#### DATA TO PROCESS

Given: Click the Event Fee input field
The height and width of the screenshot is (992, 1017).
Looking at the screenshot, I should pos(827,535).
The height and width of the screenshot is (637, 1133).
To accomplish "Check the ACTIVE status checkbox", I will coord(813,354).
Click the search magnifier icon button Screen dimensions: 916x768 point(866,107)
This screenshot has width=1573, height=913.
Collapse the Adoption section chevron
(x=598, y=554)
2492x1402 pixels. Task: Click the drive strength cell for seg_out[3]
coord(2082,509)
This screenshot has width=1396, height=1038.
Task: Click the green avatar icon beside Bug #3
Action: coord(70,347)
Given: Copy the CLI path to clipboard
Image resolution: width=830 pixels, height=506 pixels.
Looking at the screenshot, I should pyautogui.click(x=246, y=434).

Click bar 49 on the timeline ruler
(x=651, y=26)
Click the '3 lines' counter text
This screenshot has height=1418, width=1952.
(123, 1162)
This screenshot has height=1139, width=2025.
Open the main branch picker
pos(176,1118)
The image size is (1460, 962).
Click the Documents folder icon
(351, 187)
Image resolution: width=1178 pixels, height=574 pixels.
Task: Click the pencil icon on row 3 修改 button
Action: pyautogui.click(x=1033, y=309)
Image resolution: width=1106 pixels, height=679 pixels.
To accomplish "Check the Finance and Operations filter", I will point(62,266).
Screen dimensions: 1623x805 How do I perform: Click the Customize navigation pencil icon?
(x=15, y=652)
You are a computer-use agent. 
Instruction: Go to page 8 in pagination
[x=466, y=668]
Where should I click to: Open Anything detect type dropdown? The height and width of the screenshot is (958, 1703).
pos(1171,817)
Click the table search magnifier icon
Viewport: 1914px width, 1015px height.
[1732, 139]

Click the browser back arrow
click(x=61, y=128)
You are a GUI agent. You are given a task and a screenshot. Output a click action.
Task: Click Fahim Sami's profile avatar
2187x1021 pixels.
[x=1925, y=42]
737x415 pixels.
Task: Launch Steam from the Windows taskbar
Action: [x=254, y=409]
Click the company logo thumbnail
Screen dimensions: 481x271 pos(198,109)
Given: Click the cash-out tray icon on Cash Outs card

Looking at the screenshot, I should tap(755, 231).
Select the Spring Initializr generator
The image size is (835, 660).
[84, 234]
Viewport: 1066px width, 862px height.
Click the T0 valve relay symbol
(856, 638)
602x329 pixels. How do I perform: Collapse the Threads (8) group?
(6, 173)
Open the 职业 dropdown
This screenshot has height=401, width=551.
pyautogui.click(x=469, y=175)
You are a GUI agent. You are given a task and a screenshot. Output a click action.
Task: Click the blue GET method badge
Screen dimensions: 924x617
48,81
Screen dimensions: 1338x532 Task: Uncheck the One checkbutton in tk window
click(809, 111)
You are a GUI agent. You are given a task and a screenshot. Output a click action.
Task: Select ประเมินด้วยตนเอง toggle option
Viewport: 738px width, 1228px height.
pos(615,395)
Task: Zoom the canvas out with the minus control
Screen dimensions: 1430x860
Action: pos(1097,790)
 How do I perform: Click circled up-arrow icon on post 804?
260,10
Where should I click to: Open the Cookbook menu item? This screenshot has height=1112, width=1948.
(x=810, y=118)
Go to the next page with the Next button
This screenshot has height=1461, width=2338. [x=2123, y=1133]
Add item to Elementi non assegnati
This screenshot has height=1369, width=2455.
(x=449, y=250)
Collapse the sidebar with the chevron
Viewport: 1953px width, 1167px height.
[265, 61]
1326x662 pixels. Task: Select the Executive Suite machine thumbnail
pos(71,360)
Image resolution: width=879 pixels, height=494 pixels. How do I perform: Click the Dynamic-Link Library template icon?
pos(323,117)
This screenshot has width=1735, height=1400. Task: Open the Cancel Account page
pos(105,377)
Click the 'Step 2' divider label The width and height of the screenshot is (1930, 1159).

########

• _WHAT THE EXERCISE ASKS_: Look through the material for "accomplish". Copy each line that has it.

• _ANSWER FOR THIS EXERCISE_:
To accomplish "Check the ACTIVE status checkbox", I will coord(813,354).
To accomplish "Check the Finance and Operations filter", I will point(62,266).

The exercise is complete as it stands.